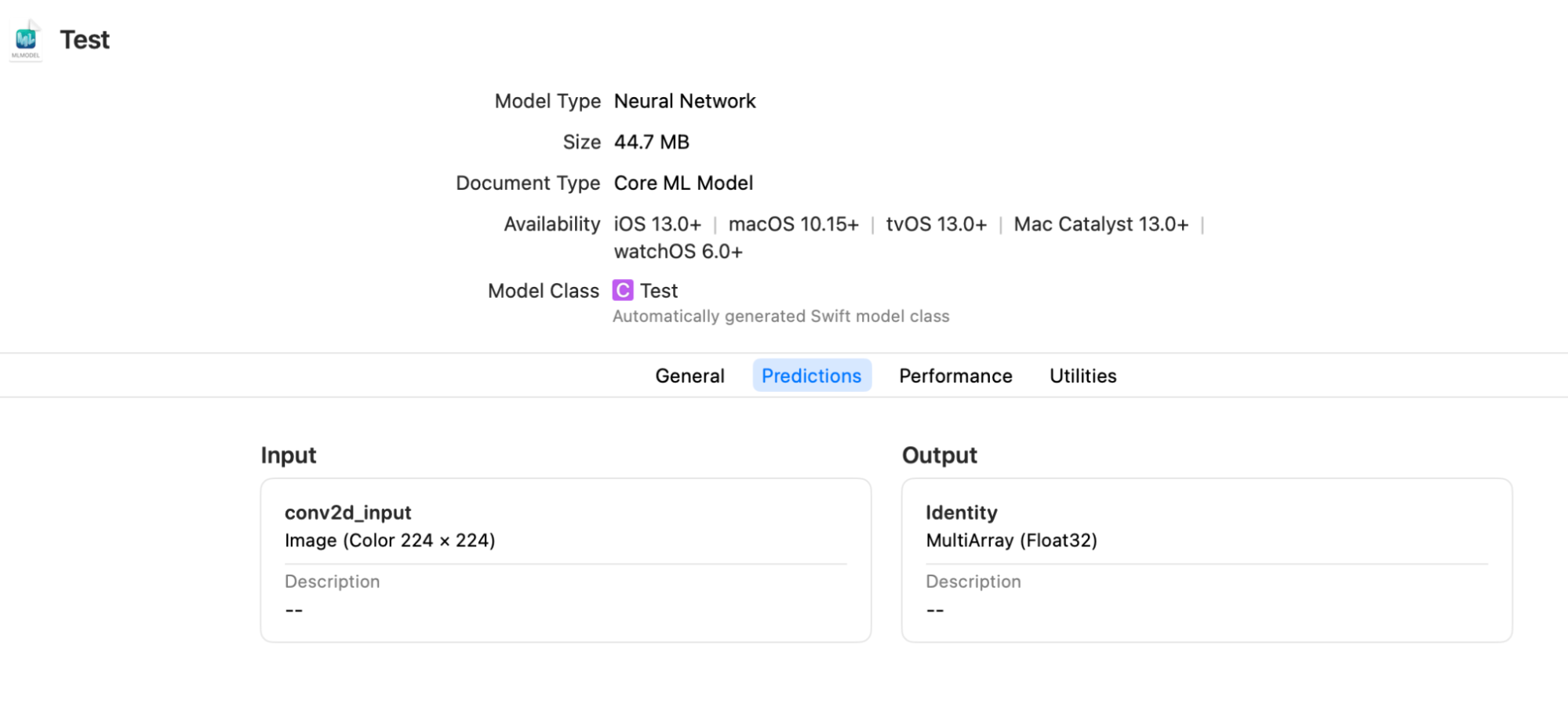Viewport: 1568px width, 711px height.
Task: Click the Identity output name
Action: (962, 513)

---

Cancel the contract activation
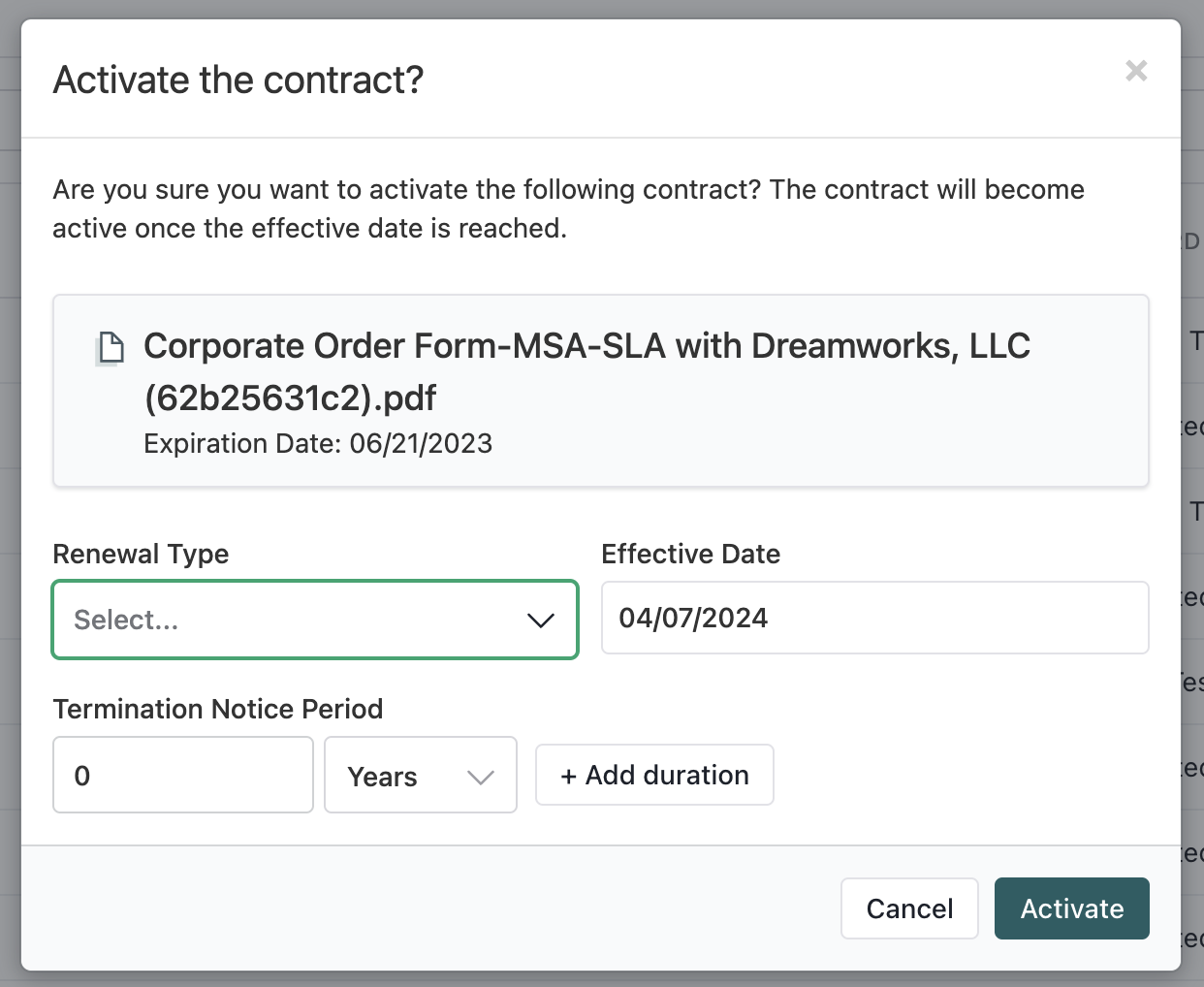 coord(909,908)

==

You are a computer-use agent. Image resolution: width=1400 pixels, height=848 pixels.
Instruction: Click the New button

- **TO DO**
When you reach the line with "You are a computer-use" in the records above, start writing out lines exactly, and stop once the line with "Instruction: Click the New button" has been written; include nothing else.

- **EXERCISE ANSWER**
You are a computer-use agent. Image resolution: width=1400 pixels, height=848 pixels.
Instruction: Click the New button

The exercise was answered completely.